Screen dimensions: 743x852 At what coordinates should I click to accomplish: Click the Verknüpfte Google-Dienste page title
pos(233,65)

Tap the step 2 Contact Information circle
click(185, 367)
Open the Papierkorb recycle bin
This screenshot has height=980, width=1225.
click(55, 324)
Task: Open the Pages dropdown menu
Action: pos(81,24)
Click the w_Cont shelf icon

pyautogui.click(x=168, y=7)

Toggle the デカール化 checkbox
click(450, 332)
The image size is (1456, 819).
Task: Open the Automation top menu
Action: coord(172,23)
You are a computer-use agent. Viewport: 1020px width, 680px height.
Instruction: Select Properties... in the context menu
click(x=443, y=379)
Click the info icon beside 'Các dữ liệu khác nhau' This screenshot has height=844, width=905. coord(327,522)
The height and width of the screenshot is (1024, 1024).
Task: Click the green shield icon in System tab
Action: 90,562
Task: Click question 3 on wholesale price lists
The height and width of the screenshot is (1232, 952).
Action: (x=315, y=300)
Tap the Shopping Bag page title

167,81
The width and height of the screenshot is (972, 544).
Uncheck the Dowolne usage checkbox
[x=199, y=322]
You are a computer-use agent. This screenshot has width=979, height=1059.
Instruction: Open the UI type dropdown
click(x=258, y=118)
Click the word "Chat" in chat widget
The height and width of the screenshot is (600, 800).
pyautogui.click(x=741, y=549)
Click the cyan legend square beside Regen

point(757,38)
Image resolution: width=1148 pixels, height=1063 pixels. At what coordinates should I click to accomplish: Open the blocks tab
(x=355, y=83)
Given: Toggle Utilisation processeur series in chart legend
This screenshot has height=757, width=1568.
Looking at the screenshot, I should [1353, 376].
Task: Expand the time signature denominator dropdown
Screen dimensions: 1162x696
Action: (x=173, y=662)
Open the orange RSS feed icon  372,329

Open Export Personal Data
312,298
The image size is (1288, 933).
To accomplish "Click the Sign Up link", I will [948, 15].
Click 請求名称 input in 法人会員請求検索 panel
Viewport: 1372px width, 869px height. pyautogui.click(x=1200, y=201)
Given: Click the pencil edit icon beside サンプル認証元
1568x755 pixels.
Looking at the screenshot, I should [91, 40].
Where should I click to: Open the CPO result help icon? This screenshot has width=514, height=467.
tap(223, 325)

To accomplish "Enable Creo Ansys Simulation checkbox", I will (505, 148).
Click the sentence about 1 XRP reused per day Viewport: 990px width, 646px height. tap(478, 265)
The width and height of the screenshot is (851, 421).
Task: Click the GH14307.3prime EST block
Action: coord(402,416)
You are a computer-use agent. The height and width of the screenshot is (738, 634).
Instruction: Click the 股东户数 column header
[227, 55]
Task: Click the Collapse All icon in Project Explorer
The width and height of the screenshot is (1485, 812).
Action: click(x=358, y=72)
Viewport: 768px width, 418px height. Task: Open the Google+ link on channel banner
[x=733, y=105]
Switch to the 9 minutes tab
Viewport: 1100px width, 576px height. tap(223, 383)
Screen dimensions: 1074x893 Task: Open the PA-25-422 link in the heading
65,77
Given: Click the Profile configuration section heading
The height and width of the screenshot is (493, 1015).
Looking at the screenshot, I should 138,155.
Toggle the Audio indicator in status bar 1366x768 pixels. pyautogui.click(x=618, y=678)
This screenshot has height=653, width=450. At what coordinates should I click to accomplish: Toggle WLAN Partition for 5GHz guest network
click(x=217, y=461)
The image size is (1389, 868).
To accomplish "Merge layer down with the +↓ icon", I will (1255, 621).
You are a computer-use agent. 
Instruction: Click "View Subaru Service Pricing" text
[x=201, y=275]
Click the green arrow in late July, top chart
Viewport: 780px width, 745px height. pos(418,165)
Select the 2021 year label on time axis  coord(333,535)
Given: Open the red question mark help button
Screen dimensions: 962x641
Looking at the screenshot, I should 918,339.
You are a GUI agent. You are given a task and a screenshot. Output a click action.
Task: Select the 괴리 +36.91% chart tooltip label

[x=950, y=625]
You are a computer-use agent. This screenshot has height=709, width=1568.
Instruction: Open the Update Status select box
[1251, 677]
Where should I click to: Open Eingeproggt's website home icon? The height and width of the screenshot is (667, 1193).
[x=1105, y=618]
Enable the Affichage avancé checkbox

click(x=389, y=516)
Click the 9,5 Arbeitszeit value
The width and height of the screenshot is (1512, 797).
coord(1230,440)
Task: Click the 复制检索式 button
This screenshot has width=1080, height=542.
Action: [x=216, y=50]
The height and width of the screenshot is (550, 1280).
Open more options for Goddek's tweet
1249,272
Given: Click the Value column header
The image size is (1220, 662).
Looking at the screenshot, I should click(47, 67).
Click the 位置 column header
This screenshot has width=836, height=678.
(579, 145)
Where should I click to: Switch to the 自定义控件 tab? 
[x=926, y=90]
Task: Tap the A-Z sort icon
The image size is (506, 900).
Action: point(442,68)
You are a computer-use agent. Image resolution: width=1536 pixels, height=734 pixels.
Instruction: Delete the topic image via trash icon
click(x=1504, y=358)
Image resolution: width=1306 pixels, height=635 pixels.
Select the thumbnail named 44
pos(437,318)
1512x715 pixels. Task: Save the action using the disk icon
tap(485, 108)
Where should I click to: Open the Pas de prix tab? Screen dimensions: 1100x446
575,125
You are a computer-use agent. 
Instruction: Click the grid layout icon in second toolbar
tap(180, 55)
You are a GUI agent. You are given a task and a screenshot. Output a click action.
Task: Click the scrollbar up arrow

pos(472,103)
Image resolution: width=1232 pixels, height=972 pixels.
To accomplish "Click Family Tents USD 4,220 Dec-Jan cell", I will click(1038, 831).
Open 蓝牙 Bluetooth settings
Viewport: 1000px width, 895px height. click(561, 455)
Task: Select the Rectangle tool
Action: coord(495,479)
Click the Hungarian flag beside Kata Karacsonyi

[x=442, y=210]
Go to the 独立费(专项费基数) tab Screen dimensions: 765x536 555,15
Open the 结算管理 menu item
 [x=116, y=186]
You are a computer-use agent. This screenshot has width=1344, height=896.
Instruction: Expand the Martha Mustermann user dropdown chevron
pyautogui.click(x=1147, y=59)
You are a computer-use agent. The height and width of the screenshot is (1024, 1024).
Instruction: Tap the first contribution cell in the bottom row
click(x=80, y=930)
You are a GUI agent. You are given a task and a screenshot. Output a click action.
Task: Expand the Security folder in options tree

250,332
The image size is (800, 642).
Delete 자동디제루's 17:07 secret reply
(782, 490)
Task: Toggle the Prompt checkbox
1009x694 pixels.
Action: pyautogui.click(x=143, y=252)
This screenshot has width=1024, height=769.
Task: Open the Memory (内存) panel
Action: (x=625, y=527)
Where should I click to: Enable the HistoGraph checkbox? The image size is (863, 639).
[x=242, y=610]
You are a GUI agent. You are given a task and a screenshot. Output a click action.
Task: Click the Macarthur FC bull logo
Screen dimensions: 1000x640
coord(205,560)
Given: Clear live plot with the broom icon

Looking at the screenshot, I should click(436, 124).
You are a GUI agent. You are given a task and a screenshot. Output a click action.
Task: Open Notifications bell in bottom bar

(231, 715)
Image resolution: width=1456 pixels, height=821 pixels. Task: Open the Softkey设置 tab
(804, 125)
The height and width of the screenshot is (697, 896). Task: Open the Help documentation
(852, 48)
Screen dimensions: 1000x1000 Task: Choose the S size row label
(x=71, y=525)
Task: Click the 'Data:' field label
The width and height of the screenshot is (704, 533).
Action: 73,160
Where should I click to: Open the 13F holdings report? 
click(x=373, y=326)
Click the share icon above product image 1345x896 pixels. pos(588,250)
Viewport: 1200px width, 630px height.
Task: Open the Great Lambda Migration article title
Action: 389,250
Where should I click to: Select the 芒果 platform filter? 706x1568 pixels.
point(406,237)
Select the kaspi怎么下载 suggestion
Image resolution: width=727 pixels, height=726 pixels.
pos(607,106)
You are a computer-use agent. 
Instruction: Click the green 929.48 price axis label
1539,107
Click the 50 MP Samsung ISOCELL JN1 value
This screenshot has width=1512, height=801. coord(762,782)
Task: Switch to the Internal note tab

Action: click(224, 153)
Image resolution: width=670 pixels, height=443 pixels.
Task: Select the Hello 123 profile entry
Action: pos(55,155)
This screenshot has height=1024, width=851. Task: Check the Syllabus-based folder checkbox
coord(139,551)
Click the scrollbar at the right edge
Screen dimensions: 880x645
========================================
Task to carry out:
Read the entries above, then pull out the lines that include "time".

Exercise result:
Task: Expand the time signature denominator dropdown
Select the 2021 year label on time axis  coord(333,535)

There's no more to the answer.